Eustoma exaltatum, commonly called seaside gentian, is a species of flowering plant in the gentian family (Gentianaceae).

==Description==
Eustoma exaltatum is an erect herbaceous plant with a glaucous, leafy stem. It produces large, purple, bell-shaped flowers throughout the growing season, peaking in spring through summer.

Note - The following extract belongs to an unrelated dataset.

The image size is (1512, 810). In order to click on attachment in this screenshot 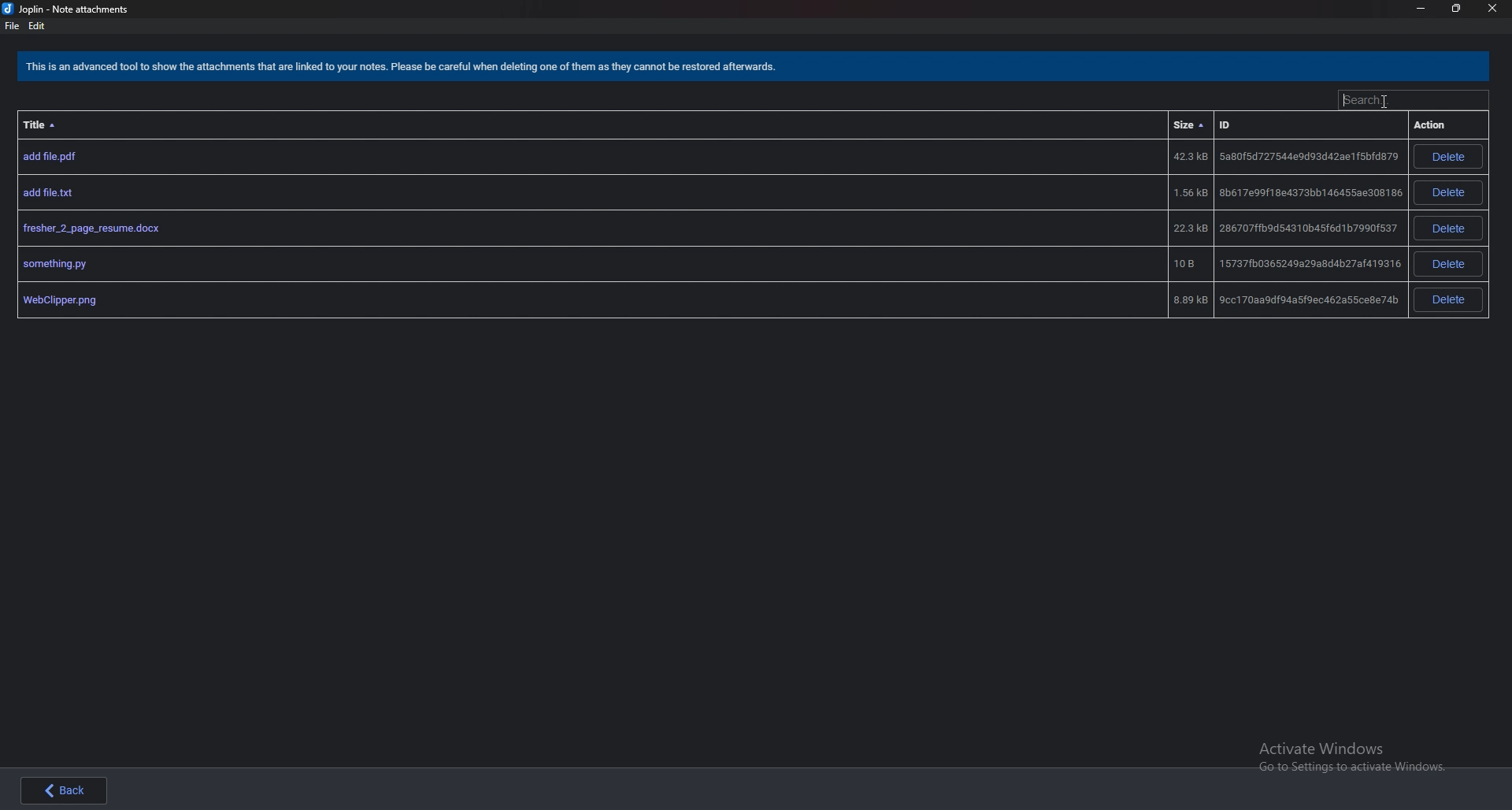, I will do `click(706, 300)`. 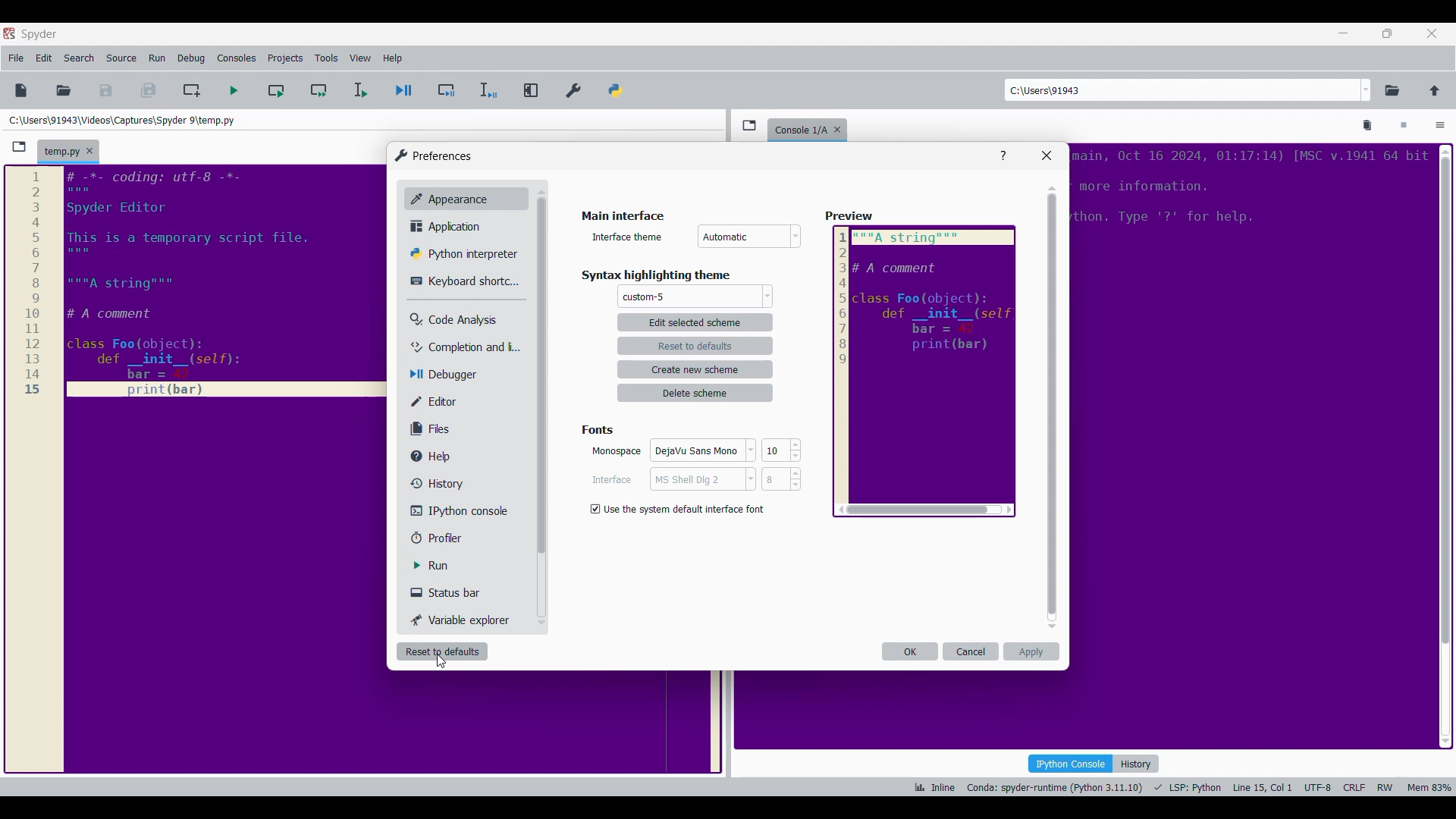 I want to click on Run file, so click(x=234, y=90).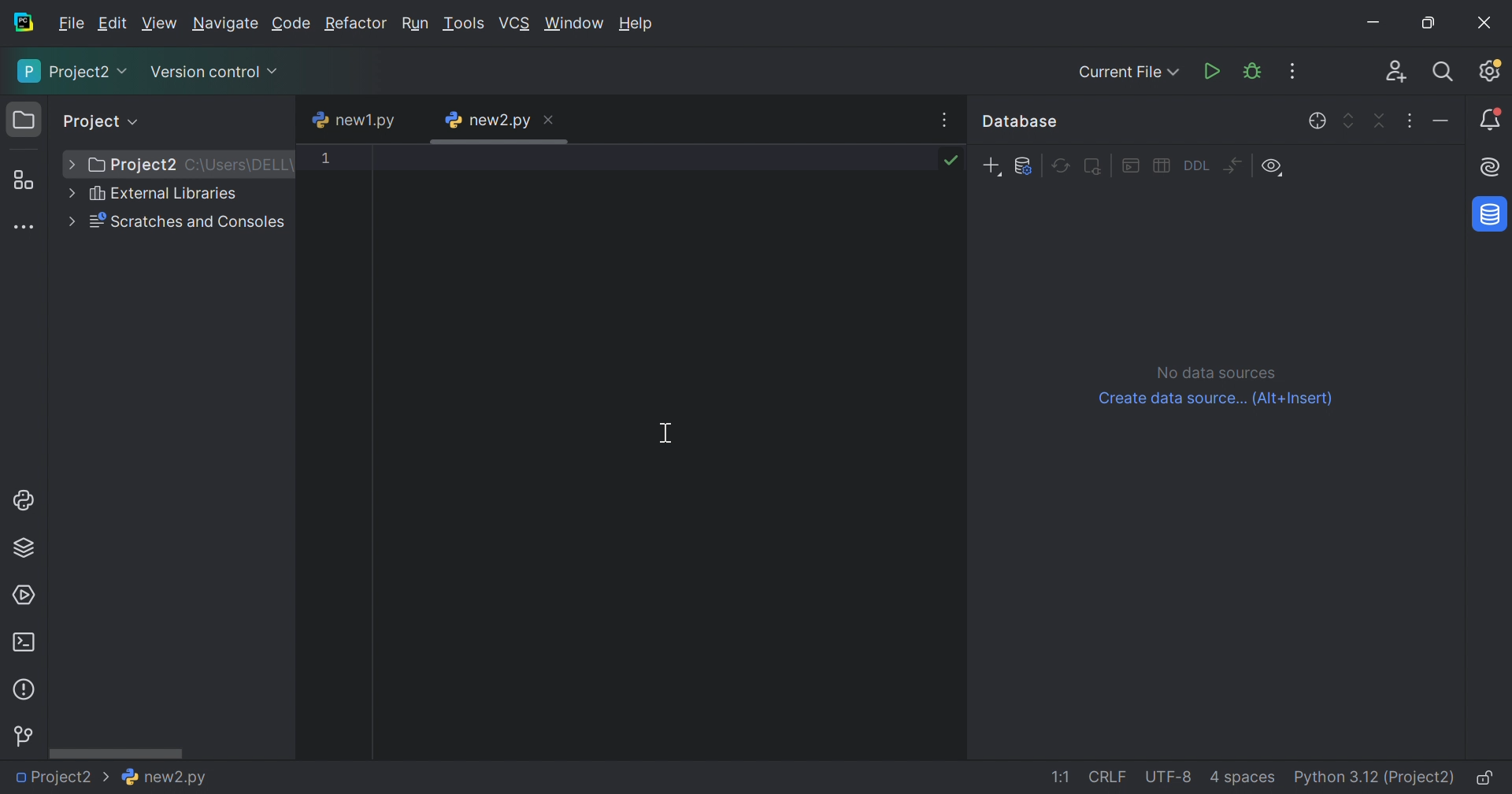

Eustoma russellianum is closely related to Eustoma exaltatum, and in some treatments they are ranked as subspecies, rather than as separate species.

==Distribution==
It is native to North America, where it found in from the southern United States and the West Indies, south to Mexico and Belize. Its natural habitat is wet places, such as alkaline marshes, stream beds, and saline coastal areas. It is moderately tolerant of inundation by salt water, and highly tolerant of salt winds.